A recent special section of the Wall Street Journal outlines a variety of aspects of “Big Data”. Some of the key observations include:
- We are talking really big … Facebook and Google have 100+ Petabytes of data (10^17th)
- Beneficial results of analysis include: Cutting medical costs at Harrah’s by encouraging employees to use Urgent Care facilities vs Emergency Rooms; Identifying the potential for new turn signals in Ford cars, and isolating breast cancer survival factors.
- The need for companies to know why they are collecting data (“haystacks without needles” is a delightful phrase from Darlan Shirazi), the lack of coherence — lots of collection, but no normalization/interconnection; and of course the inter-company race to be “THE” experts in applying big data (along with elbows in ribs, knifes in backs, and data un-shared)
- We don’t have enough professionals trained to analyze, or properly formulate the software to sift out the desired answers. (US demand could exceed supply by 50% circa 2018)
I first encountered big data many years ago when we were providing systems with nine and seven track tape drives to oil companies so they could copy their field records over to new media. This effort has continued perpetually since then to both keep the data available, to avoid “bit rot” and to perform new analysis. It is this last point that is actually key. Old data is not dead data. New techniques of evaluating old data can yield new insight and results. The aforementioned insight on breast cancer was a result of looking at previously analyzed results in a slightly different way. And of course old records can be invaluable. One of the larger cybercrimes publicized was the 2008 theft of oil company data logs, analysis and estimated values that may inform the acquisition by China of rights to a number potential oil fields.
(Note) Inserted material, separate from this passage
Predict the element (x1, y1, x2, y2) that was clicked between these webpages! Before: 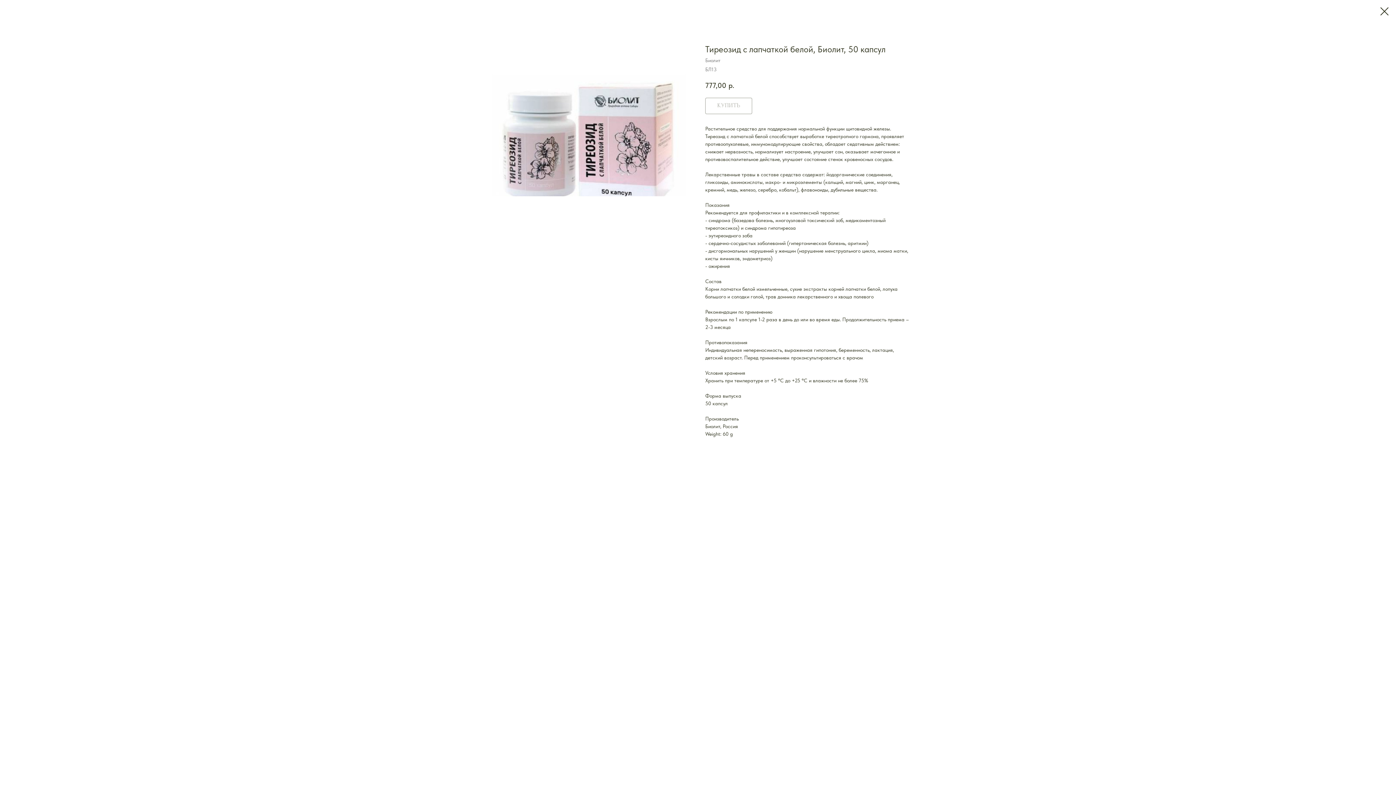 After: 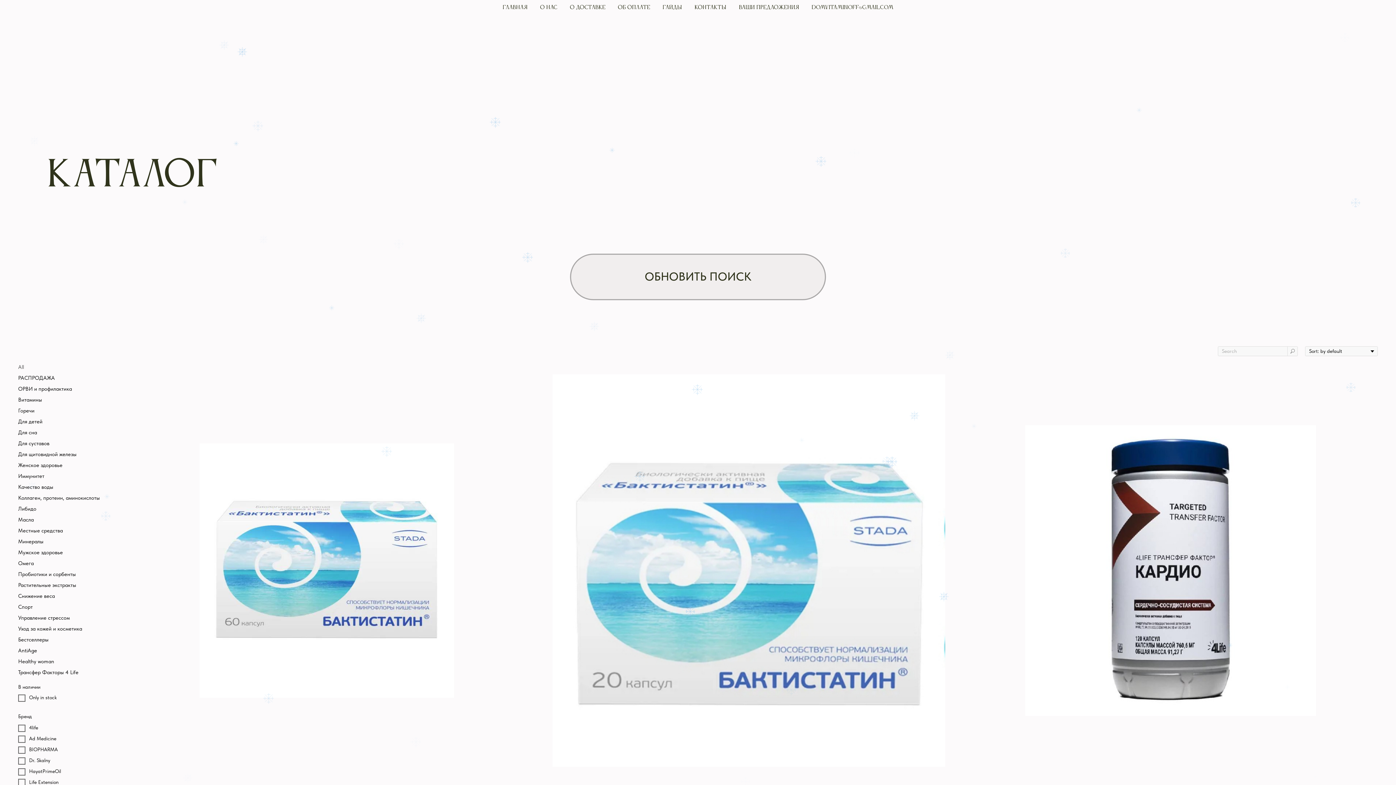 Action: bbox: (1380, 7, 1389, 15)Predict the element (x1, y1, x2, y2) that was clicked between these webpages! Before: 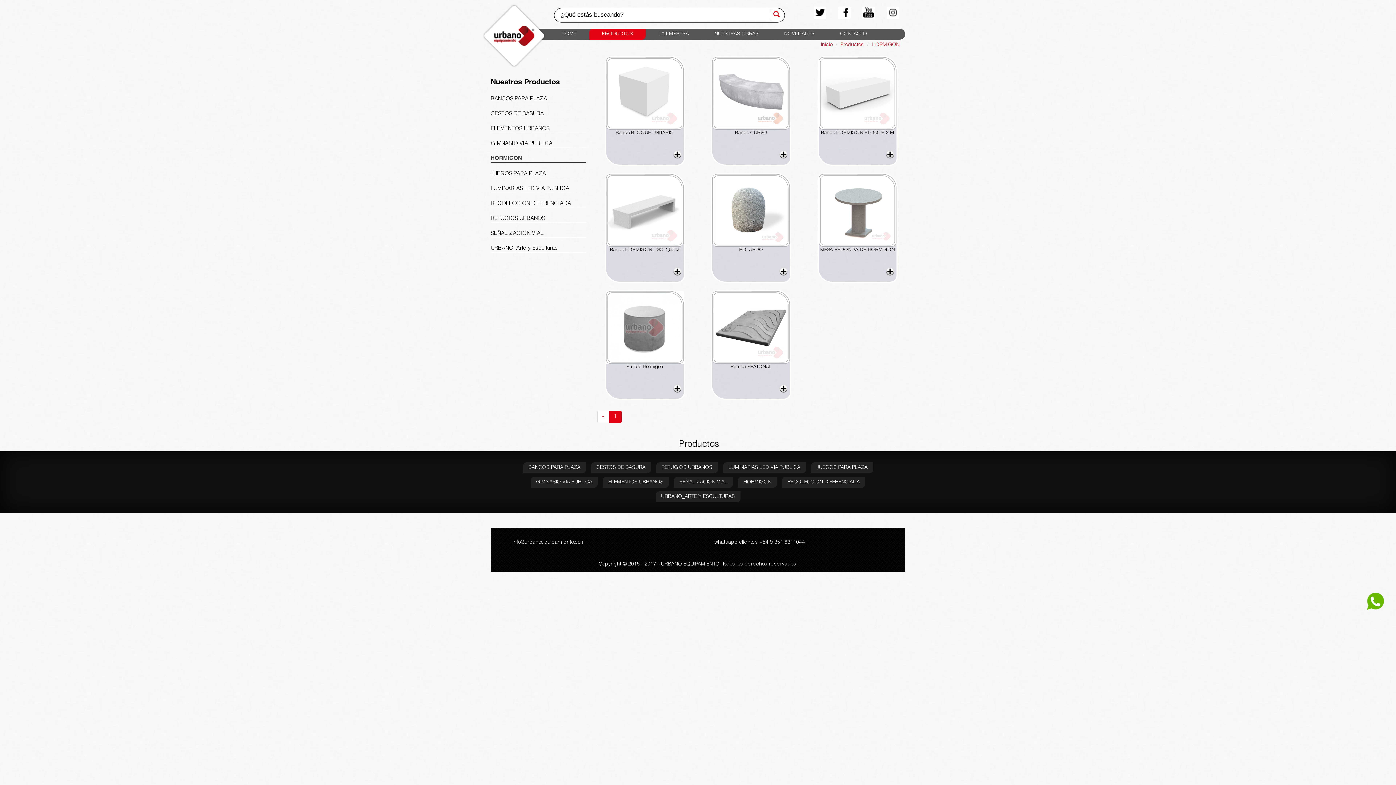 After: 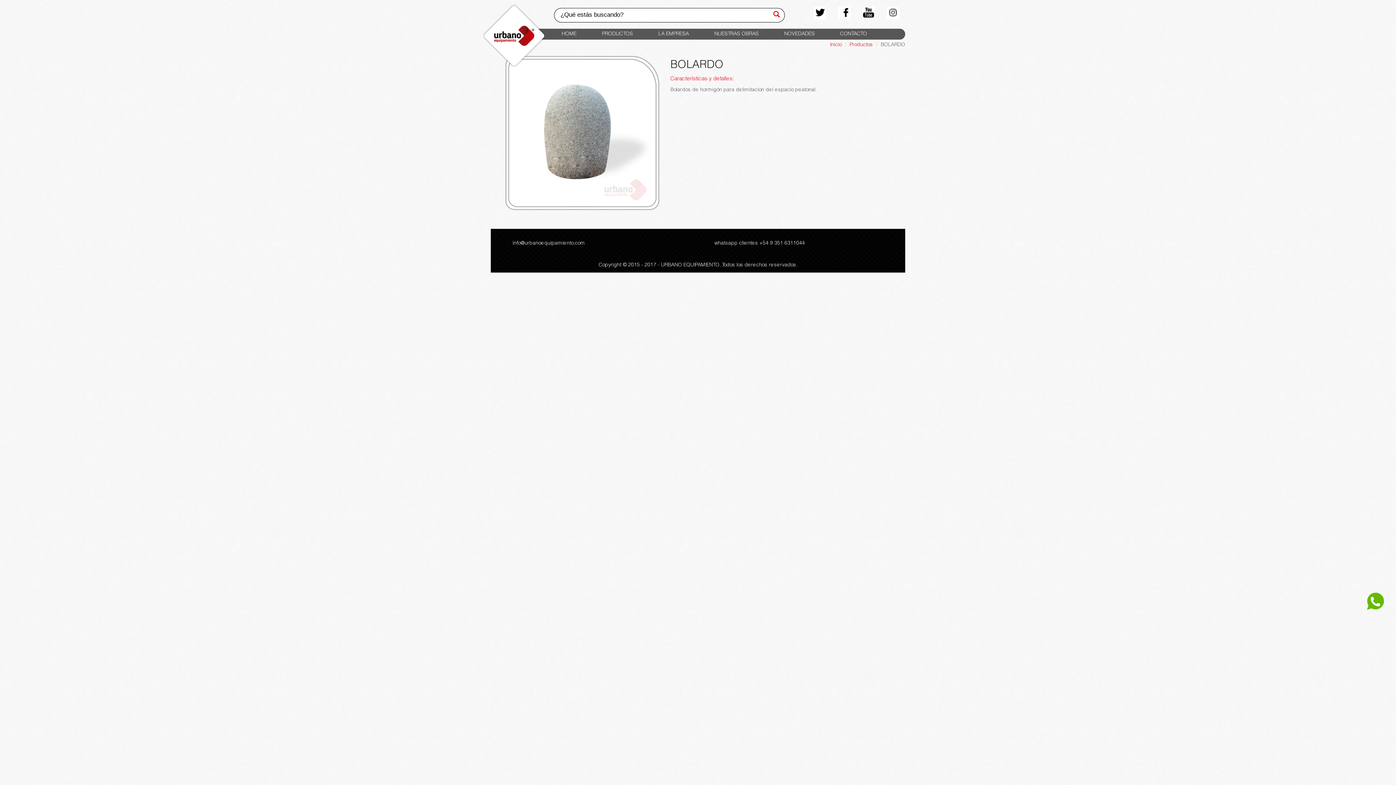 Action: bbox: (712, 174, 790, 246)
There are some interesting big data characteristics to consider:
- Some of the data bases are coherent, collected by a single entity — albeit for multiple forms of analysis.
- However — cross connecting data sources may yield very interesting results — consider what might result from cross indexing genomic data with Facebook entries; or with “PatientsLikeMe” information.
- There is a good and growing business in tools that can provide various “analytics” capabilities. This will be a leading area for application of artificial intelligence techniques as well. (Of course we call things AI until they become mainstream, then give them different names.)
There will be many (many, many) applications here that will improve human health, welfare and the human condition. — And I almost was able to complete this without mentioning privacy issues, but I just failed.